• [Task details]: Among the records that follow, find the line with "For every named target in this 1366×1645" and the line with "You are a GUI agent. The screenshot is 1366×1934.". Set down those lines and all lines between them exactly, without adding anything.

• [Supplied material]:
++++++++++

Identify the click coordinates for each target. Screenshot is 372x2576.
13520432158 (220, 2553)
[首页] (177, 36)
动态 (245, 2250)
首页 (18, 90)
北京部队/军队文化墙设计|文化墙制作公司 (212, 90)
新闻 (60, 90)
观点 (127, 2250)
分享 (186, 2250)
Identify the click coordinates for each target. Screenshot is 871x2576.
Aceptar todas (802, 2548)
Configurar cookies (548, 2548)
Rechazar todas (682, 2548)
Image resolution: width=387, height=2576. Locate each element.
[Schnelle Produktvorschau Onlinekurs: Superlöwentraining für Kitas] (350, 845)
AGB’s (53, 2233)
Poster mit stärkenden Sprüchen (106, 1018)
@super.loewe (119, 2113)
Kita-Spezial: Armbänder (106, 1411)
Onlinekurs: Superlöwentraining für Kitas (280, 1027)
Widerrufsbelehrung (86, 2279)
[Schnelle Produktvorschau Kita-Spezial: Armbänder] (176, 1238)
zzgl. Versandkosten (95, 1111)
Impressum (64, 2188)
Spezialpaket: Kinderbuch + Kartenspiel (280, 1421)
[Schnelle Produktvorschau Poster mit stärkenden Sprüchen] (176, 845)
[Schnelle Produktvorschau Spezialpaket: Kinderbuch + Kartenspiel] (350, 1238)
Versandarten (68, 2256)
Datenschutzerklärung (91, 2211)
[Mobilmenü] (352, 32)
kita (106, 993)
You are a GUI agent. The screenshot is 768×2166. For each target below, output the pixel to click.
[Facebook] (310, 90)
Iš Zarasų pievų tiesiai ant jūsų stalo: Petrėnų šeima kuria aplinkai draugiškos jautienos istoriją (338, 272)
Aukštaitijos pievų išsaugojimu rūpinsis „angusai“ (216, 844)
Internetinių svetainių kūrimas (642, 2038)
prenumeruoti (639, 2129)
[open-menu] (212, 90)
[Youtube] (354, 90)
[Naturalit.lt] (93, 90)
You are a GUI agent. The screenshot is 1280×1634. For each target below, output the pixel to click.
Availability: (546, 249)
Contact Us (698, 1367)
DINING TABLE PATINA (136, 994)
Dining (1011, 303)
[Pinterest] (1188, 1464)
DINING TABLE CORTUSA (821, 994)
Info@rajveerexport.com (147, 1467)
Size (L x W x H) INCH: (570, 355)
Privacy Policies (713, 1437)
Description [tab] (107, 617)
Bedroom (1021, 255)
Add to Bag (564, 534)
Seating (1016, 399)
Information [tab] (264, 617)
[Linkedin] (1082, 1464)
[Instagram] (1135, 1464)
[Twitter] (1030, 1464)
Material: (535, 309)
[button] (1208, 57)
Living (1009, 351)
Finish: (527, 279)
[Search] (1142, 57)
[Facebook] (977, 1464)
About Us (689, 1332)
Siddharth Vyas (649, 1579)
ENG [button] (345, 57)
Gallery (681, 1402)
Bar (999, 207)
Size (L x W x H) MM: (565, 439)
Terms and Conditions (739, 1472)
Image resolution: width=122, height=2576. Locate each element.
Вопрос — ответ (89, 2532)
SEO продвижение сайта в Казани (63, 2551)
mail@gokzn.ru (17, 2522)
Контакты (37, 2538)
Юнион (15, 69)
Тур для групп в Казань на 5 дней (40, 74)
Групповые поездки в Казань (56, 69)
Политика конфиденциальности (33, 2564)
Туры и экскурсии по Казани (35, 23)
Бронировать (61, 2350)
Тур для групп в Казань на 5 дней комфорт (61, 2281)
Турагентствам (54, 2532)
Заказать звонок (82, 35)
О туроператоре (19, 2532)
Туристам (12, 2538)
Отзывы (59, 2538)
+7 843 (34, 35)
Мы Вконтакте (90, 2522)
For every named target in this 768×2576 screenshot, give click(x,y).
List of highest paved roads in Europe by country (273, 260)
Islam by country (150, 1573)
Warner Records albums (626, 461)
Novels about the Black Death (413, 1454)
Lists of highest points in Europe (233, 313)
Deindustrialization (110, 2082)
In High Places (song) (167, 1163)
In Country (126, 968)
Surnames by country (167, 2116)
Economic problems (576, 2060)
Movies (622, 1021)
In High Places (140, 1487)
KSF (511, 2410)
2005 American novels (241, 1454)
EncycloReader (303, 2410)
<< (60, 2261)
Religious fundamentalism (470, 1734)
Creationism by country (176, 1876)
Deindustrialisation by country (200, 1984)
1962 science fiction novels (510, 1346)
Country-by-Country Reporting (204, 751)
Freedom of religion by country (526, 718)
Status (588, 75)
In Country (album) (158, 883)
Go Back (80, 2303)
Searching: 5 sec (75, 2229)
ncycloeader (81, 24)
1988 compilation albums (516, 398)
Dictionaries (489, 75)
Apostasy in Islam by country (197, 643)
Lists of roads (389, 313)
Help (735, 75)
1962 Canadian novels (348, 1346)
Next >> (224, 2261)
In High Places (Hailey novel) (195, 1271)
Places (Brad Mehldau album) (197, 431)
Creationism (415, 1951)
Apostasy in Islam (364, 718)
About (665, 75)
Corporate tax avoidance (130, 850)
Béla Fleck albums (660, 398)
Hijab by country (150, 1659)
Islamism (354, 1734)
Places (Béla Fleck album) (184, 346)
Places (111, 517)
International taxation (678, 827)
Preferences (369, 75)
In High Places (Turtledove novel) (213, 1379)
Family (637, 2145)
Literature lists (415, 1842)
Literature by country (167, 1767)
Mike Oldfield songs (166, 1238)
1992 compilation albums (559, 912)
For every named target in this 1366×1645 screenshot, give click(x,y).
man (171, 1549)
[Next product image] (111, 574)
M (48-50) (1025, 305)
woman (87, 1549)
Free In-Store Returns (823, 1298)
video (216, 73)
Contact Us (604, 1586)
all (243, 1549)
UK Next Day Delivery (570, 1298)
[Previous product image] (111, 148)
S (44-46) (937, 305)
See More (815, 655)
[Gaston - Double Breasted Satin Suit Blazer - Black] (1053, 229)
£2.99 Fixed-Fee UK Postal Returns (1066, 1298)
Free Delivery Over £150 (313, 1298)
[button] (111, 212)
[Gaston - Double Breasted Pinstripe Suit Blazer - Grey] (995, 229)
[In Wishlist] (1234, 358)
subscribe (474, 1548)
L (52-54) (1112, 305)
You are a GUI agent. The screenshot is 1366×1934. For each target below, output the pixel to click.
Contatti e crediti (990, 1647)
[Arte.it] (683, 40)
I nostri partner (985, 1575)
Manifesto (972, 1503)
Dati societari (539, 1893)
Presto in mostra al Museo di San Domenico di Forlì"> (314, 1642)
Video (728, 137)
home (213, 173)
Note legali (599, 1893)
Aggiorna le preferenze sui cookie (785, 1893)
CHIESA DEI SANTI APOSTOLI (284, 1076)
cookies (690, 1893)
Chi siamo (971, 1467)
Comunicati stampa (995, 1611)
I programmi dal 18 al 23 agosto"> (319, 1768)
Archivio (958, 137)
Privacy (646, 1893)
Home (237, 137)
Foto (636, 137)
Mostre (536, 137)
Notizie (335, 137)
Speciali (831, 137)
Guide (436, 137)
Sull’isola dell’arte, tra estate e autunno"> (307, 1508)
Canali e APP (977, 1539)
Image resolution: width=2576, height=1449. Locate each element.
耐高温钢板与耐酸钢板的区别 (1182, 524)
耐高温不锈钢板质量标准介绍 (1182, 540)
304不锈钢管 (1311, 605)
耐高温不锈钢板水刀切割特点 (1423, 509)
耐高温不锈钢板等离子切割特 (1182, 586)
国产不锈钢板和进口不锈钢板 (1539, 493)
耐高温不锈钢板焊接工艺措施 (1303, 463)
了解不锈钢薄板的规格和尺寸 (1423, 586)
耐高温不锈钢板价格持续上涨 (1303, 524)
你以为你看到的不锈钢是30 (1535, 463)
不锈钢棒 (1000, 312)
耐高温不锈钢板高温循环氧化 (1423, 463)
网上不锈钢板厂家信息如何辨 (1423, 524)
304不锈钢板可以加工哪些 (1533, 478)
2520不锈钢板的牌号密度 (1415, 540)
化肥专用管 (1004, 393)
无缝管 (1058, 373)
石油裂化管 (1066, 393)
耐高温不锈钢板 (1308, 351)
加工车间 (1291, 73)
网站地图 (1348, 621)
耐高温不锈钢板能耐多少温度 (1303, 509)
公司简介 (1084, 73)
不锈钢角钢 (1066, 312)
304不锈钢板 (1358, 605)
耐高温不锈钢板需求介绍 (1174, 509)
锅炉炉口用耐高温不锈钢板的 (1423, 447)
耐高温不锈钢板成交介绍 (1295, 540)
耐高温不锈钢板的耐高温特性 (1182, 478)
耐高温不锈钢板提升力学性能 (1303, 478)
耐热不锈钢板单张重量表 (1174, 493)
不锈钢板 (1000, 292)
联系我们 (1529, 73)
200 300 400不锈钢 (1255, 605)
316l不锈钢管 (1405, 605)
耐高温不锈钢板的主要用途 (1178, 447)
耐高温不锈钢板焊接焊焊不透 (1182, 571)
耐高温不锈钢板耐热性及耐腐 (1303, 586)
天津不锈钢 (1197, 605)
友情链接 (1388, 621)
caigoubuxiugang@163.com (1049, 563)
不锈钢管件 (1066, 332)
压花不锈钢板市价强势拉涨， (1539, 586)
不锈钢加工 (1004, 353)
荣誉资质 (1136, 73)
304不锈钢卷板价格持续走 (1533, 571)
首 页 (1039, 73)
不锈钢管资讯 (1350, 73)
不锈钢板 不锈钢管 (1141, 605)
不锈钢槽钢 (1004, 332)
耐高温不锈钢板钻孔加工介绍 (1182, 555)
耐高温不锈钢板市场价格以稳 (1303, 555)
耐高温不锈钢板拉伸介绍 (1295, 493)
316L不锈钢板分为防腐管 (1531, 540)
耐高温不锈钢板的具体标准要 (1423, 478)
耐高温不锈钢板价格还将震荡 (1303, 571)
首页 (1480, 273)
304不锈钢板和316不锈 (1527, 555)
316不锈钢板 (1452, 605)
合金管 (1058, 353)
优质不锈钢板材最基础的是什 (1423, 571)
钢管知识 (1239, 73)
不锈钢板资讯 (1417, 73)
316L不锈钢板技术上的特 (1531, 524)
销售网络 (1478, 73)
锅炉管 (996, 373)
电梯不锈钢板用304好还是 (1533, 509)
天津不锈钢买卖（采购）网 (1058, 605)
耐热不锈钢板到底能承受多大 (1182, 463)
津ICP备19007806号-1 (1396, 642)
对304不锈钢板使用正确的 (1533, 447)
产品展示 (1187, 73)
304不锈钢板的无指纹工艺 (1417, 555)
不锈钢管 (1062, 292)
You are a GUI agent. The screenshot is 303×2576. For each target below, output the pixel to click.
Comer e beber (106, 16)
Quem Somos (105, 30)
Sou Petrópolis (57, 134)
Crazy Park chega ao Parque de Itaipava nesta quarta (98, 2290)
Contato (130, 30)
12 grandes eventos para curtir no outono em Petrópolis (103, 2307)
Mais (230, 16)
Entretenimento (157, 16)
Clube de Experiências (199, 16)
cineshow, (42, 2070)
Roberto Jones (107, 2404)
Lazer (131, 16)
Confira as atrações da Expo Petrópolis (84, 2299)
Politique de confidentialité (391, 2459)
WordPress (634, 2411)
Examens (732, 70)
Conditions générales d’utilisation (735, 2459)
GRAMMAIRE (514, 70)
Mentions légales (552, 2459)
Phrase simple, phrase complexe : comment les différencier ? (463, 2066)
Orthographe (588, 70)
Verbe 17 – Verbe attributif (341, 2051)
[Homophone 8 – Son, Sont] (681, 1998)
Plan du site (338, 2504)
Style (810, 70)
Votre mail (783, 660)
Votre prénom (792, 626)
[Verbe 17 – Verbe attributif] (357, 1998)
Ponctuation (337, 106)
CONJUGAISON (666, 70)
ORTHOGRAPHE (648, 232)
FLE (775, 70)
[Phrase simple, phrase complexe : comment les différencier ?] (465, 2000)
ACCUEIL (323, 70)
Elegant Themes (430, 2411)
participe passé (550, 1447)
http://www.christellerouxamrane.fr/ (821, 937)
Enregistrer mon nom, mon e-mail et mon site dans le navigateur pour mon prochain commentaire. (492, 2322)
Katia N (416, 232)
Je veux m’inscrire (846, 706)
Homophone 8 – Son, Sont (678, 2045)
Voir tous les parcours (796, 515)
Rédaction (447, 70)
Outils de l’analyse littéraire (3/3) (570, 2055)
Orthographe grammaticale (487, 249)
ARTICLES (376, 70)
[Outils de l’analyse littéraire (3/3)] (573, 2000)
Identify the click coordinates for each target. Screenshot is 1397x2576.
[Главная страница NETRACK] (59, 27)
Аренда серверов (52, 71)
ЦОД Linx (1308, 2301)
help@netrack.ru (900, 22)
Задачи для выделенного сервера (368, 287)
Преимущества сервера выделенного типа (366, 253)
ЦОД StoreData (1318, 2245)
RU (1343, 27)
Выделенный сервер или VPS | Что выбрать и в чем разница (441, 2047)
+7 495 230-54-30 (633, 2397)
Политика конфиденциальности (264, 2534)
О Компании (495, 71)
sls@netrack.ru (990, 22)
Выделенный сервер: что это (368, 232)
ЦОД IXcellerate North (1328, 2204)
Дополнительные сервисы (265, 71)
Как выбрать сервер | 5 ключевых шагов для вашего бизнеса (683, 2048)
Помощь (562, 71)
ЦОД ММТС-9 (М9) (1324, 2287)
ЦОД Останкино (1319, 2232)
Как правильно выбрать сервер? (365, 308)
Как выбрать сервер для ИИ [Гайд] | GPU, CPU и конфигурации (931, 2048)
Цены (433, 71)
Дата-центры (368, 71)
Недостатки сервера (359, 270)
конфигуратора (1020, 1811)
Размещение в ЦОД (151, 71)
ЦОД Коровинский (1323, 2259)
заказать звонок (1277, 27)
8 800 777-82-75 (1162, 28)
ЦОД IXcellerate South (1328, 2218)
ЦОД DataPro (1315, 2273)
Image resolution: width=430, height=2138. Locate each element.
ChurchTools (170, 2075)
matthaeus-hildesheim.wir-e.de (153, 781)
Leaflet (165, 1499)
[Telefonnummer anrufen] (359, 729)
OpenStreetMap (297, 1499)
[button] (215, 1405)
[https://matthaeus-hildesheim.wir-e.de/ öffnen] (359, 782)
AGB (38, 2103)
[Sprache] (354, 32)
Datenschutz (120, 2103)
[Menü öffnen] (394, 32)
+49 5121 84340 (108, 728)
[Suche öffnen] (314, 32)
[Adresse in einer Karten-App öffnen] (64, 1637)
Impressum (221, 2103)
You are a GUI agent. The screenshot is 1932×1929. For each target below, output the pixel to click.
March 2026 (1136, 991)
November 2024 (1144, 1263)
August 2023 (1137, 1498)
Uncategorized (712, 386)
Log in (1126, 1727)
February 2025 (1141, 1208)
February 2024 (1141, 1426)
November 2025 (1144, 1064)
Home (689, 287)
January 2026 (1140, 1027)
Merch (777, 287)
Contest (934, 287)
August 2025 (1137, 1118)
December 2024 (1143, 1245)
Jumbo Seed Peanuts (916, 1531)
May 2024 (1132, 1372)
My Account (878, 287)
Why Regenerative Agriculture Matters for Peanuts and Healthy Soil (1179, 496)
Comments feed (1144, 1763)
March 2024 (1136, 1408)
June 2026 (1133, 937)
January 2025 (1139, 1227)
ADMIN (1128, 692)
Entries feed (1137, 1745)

++++++++++

• [Result for this task]:
For every named target in this 1366×1645 screenshot, give click(x,y).
man (171, 1549)
[Next product image] (111, 574)
M (48-50) (1025, 305)
woman (87, 1549)
Free In-Store Returns (823, 1298)
video (216, 73)
Contact Us (604, 1586)
all (243, 1549)
UK Next Day Delivery (570, 1298)
[Previous product image] (111, 148)
S (44-46) (937, 305)
See More (815, 655)
[Gaston - Double Breasted Satin Suit Blazer - Black] (1053, 229)
£2.99 Fixed-Fee UK Postal Returns (1066, 1298)
Free Delivery Over £150 (313, 1298)
[button] (111, 212)
[Gaston - Double Breasted Pinstripe Suit Blazer - Grey] (995, 229)
[In Wishlist] (1234, 358)
subscribe (474, 1548)
L (52-54) (1112, 305)
You are a GUI agent. The screenshot is 1366×1934. For each target below, output the pixel to click.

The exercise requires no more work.